Optimization & Vectorization

Structured Optimization Process

1. Profile: determine hotspots. 2. Analyze hotspots: determine scalability. 3. Apply high-level optimizations to hotspots. 4. Profile again. 5. Parallelize. 6. Use GPGPU. 7. Profile again. 8. Apply low-level optimizations to hotspots. 9. Repeat steps 7 and 8 until we're satisfied.

Tank Game

In the first project, we were tasked with optimizing a simple tank game using only high-level and low-level optimizations (without parallelization or GPGPU optimizations). We implemented a grid as a spacial partitioning structure (high-level optimization), which allowed us to simplify calculations in several aspects of the game. We also implemented a lot of low-level optimizations, such as using efficient operations, normalizing data, managing memory, avoiding conditional branches, reducing cache misses, and more. After implementing all optimizations, we were able to improve the game's performance by a 100 fold. In the images above, each player starts with 1000 tanks; performance went from around 0.6 frames per second to 60 frames per second.

Image Filtering with Adaptive Manifolds

The second project was a real-time image filtering application based on adaptive manifolds.

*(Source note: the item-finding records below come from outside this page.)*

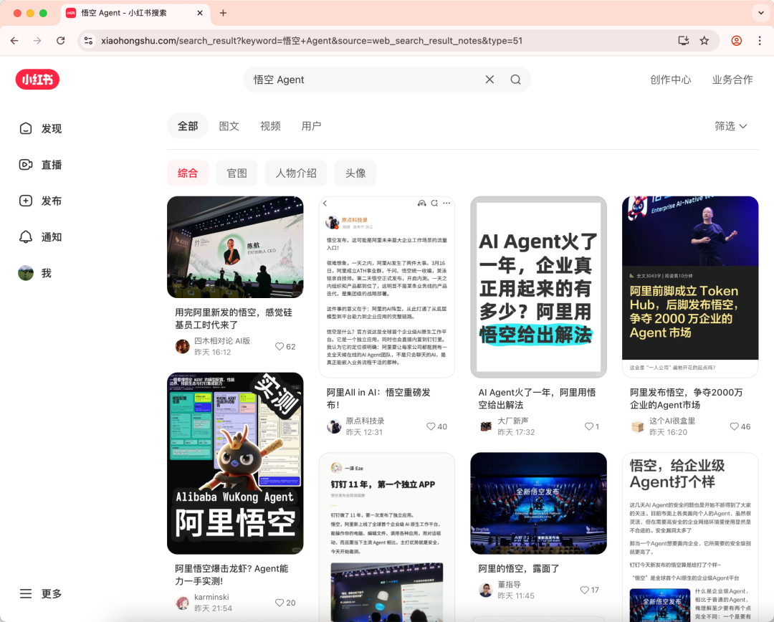Switch to the 视频 tab

270,126
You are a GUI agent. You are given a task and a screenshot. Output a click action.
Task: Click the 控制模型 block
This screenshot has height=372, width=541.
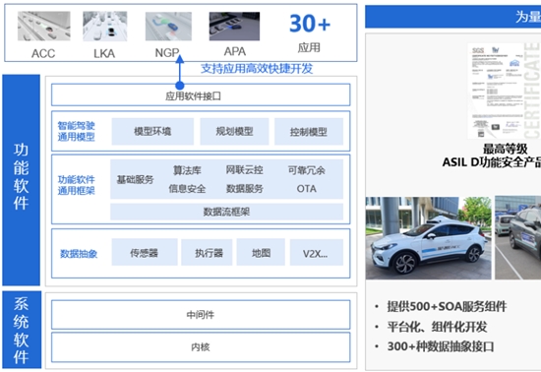pos(309,132)
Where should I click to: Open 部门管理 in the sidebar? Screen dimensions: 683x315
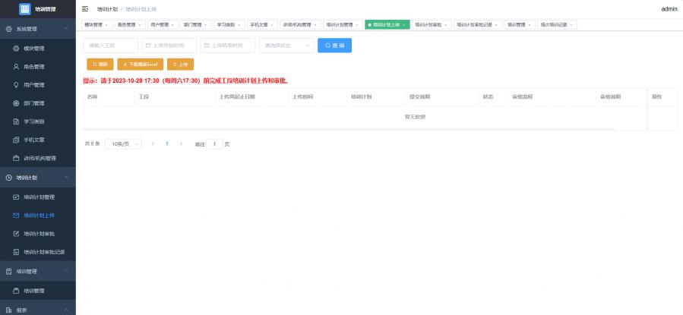(34, 103)
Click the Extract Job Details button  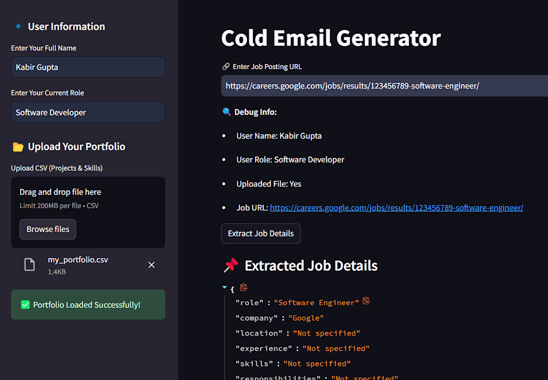pyautogui.click(x=261, y=234)
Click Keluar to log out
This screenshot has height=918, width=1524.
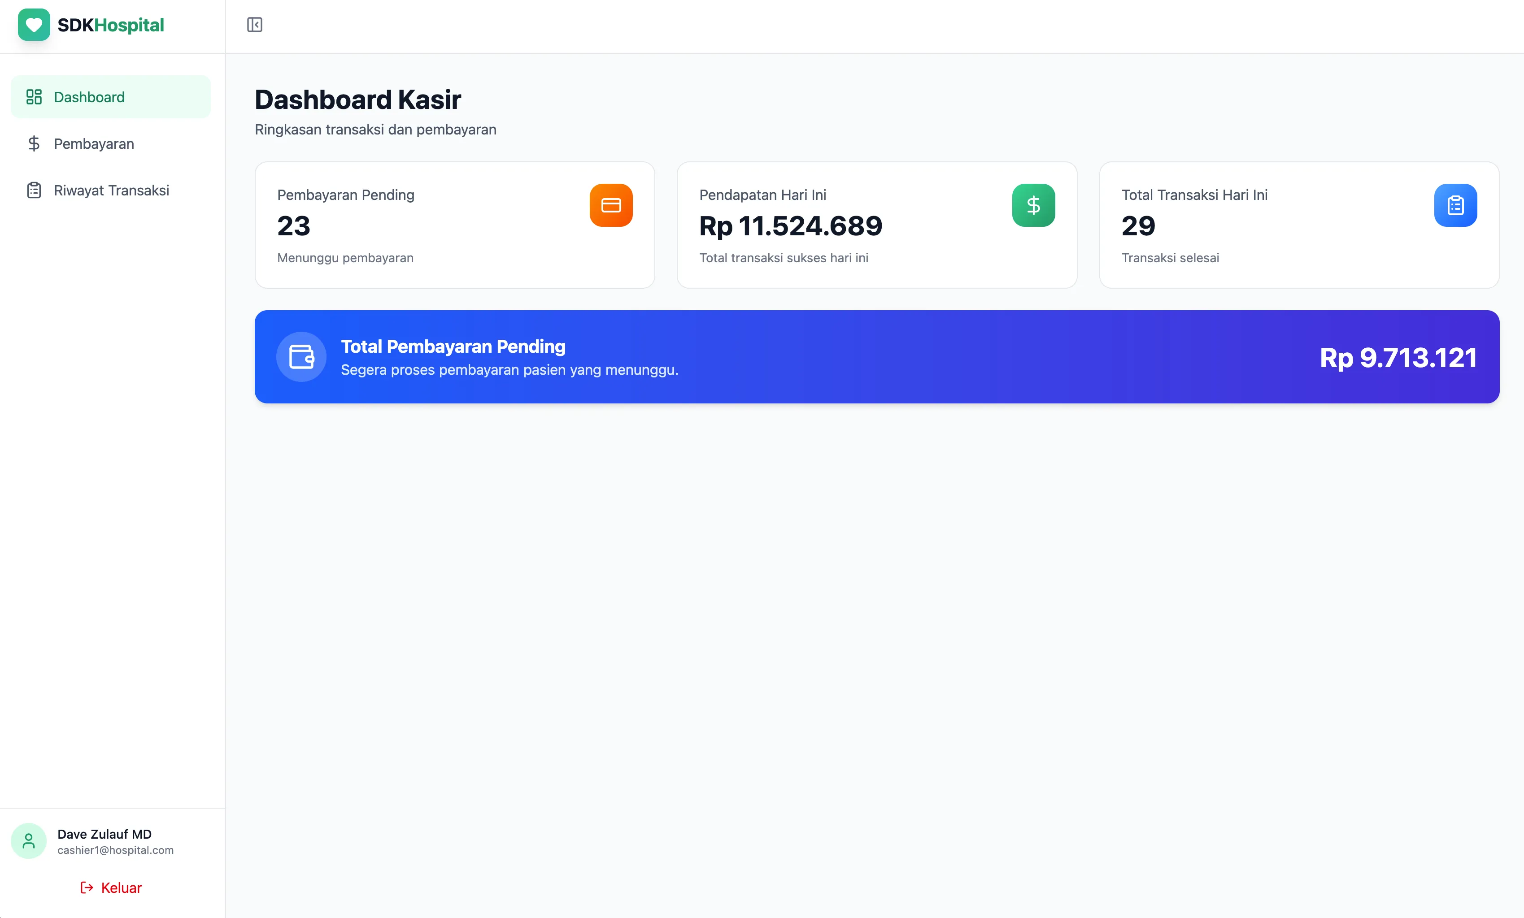coord(121,888)
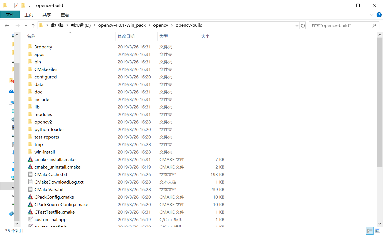Click the refresh icon next to the address bar
Image resolution: width=383 pixels, height=235 pixels.
(x=303, y=25)
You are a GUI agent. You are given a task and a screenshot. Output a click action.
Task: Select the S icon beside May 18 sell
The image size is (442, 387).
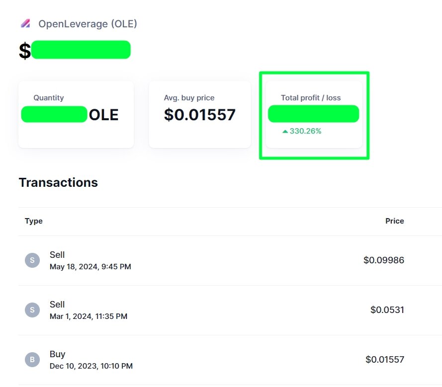32,260
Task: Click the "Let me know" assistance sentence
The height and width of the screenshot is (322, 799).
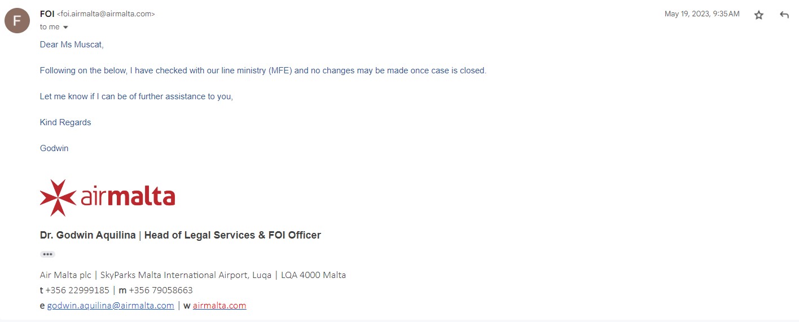Action: tap(136, 96)
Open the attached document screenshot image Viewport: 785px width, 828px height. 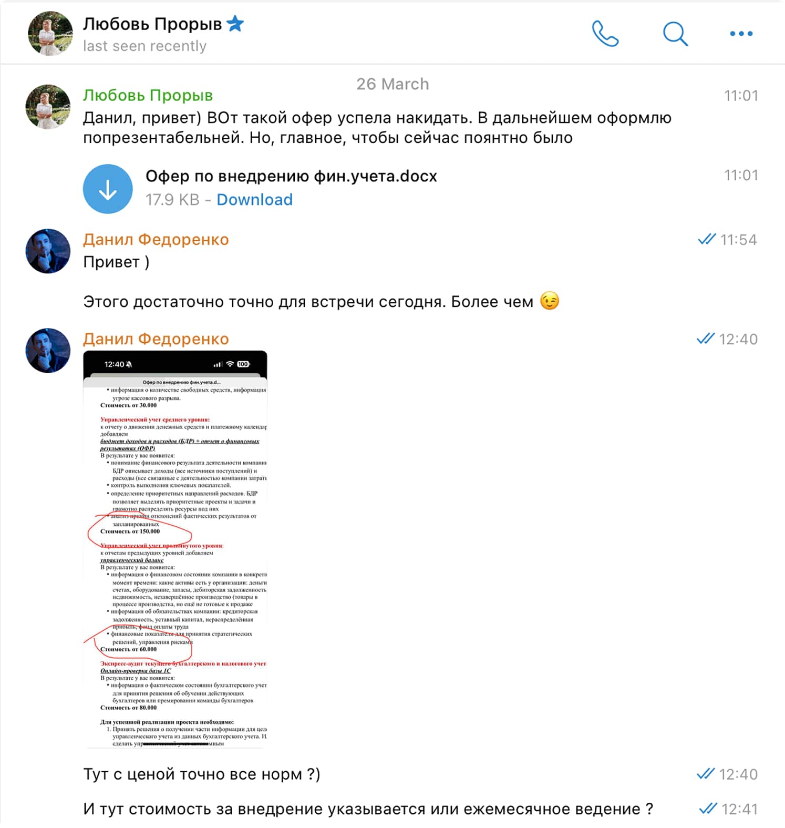tap(175, 549)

Our primary focus was GPGPU optimization: we converted most of the code to OpenCL to parallelize the workload, allowing the application to run on both the CPU and GPU simultaneously. In addition to GPU acceleration, we implemented several high-level optimizations, such as applying box filters, along with various low-level improvements. After applying these optimizations, the application achieved a 3.8× performance improvement.